The vulnerability, designated CVE-2024-0762 and nicknamed “UEFIcanhazbufferoverflow,” has a CVSS score of 7.5. It stems from a buffer overflow due to an unsafe variable in the Trusted Platform Module (TPM) configuration, allowing local attackers to escalate privileges and execute malicious code within the UEFI firmware during runtime. Eclypsium, a supply chain security firm, noted that this low-level exploitation is common in firmware backdoors like BlackLotus, providing attackers with ongoing device persistence and evasion capabilities against higher-level security measures.
Phoenix Technologies addressed the vulnerability in April 2024 following responsible disclosure, and Lenovo has issued updates as of last month. Affected devices include those running Phoenix SecureCore firmware on Intel processor families such as AlderLake, CoffeeLake, CometLake, IceLake, JasperLake, KabyLake, MeteorLake, RaptorLake, RocketLake, and TigerLake.

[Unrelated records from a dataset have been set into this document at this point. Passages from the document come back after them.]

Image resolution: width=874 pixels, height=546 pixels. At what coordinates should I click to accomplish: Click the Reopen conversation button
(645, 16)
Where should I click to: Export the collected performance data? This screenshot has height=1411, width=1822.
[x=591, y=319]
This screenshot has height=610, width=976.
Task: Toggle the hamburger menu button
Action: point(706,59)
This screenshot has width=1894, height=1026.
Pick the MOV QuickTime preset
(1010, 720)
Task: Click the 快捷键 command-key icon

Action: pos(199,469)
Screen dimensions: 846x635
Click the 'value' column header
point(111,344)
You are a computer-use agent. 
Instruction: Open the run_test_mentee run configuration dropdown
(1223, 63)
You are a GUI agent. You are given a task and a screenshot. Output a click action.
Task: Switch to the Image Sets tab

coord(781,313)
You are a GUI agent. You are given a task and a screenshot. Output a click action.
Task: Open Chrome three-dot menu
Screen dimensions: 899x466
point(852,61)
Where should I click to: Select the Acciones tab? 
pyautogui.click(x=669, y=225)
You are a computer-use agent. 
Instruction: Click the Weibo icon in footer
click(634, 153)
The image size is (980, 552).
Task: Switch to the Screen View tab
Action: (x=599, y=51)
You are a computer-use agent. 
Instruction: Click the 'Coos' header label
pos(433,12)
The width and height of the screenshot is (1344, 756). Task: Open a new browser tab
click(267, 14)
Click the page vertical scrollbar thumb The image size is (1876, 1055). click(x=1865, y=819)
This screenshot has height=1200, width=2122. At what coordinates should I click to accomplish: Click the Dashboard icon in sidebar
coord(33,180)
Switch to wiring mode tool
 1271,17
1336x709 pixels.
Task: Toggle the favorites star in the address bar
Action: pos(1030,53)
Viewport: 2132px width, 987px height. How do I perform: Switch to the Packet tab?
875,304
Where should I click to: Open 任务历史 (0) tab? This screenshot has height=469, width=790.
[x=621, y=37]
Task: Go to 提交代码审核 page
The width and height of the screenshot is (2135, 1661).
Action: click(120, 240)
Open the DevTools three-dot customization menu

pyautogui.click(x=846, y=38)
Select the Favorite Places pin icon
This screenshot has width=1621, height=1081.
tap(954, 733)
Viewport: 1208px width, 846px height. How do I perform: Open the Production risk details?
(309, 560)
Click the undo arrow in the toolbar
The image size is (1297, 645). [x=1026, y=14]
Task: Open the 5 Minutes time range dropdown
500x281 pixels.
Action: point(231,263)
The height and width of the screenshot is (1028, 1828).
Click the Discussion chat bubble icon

UEFI, the successor to BIOS, initializes hardware components and loads the operating system during startup, running with the highest privileges. This makes UEFI a prime target for deploying bootkits and firmware implants that bypass security mechanisms and maintain undetected persistence. Vulnerabilities in UEFI firmware pose significant supply chain risks, potentially affecting numerous products and vendors simultaneously. Eclypsium emphasized that compromising UEFI firmware can grant attackers full control and persistence on a device.
This disclosure follows a similar unpatched buffer overflow flaw in HP’s UEFI implementation for the HP ProBook 11 EE G1, which reached end-of-life in September 2020, and a software attack called TPM GPIO Reset that could expose secrets and undermine TPM-protected controls.